■ Exercise: Whenever the word "フライデーナイトリレーマラソンin仙台" turns up in a line below, that line should be copied.

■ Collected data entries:

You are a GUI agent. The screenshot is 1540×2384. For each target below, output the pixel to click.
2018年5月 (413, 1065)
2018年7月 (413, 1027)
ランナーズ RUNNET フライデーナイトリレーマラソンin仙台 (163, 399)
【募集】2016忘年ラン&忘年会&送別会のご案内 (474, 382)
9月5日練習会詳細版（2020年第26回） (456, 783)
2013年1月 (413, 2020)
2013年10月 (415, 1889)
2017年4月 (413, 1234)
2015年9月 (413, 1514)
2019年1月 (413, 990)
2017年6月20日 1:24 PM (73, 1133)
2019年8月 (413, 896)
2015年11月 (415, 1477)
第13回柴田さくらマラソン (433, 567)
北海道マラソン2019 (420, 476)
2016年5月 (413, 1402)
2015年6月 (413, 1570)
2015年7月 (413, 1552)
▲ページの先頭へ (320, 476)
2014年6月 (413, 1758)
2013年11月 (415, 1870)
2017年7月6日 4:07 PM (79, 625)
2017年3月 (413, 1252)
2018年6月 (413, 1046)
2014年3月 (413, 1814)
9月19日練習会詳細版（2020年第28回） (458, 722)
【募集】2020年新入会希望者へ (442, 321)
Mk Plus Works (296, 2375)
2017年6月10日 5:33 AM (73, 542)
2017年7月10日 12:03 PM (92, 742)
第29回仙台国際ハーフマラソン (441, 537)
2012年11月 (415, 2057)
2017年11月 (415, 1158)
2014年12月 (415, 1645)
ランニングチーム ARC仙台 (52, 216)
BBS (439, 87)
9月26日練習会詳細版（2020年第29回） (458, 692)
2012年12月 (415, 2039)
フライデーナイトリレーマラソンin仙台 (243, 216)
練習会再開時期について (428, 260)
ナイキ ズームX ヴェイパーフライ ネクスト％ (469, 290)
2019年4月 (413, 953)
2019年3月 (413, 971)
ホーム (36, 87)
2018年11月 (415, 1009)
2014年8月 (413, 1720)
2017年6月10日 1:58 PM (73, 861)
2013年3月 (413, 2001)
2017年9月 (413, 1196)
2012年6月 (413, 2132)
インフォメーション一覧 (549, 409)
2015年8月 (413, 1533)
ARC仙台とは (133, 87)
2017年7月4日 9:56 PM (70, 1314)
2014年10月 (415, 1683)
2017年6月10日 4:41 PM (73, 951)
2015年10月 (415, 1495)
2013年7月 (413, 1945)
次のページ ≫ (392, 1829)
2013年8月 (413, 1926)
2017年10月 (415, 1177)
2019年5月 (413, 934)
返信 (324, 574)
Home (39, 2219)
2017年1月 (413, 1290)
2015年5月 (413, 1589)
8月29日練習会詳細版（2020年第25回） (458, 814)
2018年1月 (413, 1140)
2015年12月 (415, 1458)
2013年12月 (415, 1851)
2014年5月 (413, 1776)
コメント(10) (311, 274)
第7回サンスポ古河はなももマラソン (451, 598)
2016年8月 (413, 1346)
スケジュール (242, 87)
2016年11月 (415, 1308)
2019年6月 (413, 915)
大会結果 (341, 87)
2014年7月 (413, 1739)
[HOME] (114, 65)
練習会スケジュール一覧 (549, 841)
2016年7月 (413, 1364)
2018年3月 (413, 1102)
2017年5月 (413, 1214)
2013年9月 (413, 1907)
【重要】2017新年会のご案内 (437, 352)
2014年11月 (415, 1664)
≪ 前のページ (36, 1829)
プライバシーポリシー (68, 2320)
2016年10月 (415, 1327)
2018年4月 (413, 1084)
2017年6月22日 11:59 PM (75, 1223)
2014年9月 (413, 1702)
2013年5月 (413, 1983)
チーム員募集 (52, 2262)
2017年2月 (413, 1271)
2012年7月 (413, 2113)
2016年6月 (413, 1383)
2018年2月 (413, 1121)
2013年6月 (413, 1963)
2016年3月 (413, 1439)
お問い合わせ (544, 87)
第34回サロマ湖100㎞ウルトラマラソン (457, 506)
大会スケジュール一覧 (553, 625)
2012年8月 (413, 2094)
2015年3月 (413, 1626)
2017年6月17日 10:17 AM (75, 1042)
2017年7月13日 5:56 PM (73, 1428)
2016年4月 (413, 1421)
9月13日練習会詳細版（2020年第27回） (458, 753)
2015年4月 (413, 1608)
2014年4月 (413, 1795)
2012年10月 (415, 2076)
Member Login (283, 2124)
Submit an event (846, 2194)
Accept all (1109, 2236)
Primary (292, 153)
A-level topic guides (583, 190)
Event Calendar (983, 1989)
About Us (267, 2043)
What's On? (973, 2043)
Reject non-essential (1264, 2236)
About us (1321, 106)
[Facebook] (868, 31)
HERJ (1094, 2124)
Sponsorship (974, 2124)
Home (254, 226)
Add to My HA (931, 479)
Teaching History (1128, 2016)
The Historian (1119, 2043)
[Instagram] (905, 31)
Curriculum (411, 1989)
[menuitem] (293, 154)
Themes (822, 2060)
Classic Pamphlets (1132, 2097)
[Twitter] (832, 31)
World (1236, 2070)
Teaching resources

■ Solution for this exercise:
ランナーズ RUNNET フライデーナイトリレーマラソンin仙台 (163, 399)
フライデーナイトリレーマラソンin仙台 (243, 216)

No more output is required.